Asking for advice is a great action to take when you are stuck, don’t know how to get started, or you need an outside perspective.
Advice won’t solve all of your problems, however. Advice might not even help with your specific problem. The wrong advice can be discouraging, knock you off course, or lead you down the wrong path.
Some questions to help you determine if advice is really what you need:
- Are you asking for an opinion or a fact?
- If you ask for an opinion, try looking for at least 2 other opinions. This can prevent you from being unknowingly stuck in one person’s viewpoint.
- If you are asking for facts, where else can you find them? Is your question something you can Google? Example: “How I Started My Business” is a topic that many successful entrepreneurs have covered. If you go through some of those resources first, you might be able to ask for more targeted advice.
- Are you actually looking for advice, or are you looking for reassurance?

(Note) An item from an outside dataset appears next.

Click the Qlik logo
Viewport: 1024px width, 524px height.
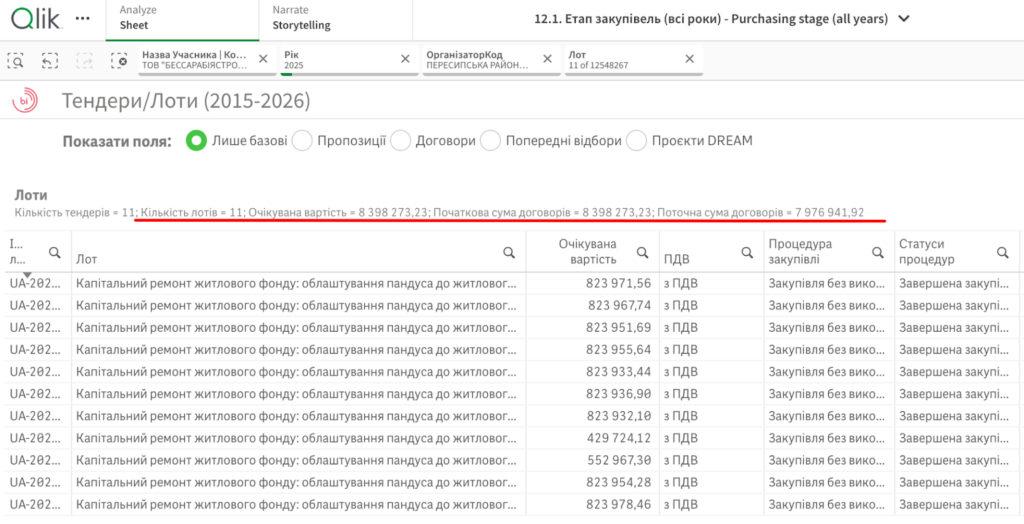(x=36, y=18)
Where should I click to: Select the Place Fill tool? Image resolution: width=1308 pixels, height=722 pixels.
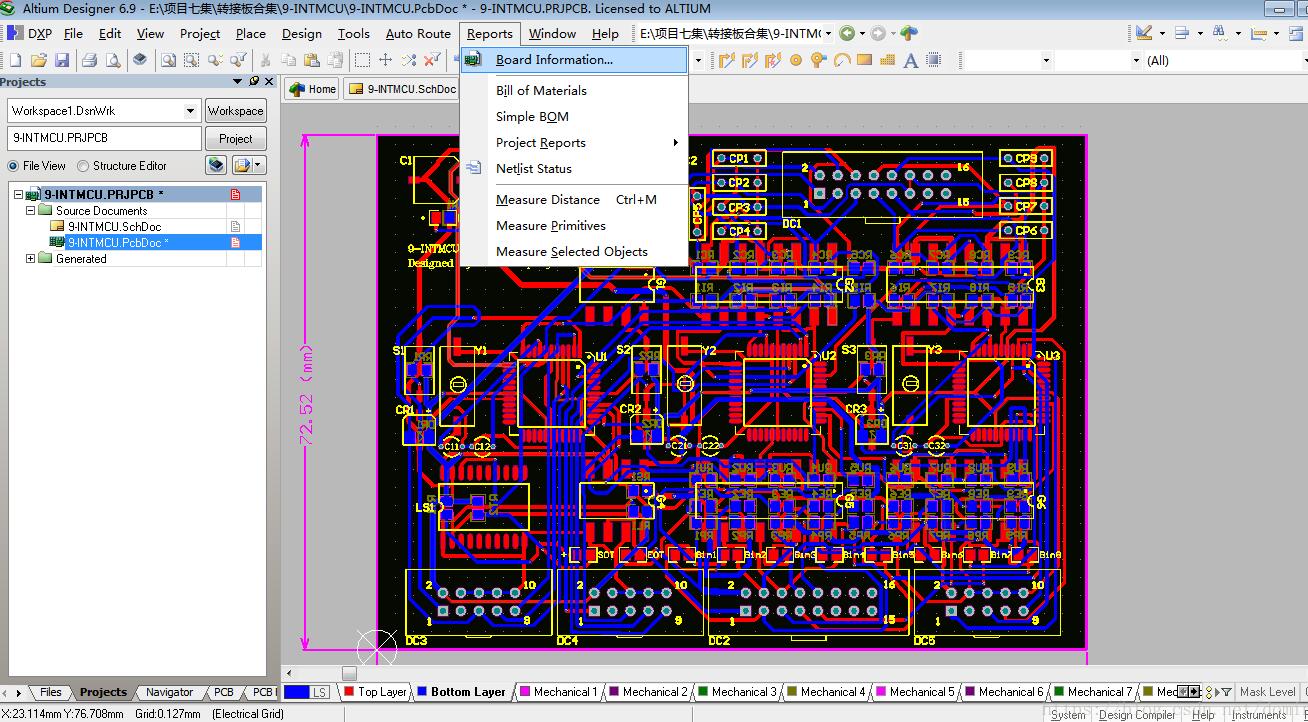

- If you aren’t clear on this, a trusted friend could list cold, hard facts at you when what you really needed was encouragement to take a risk.
- If you ask for how-to advice and they critique the premise, how will that make you feel?
- For example, you ask for advice on starting a business and the advice-giver says it’s a bad business idea in the first place. If that feedback would crush you, maybe wait to ask for advice.
Asking for advice is fine, but know that
you don’t have to pursue your goals the same way as someone else.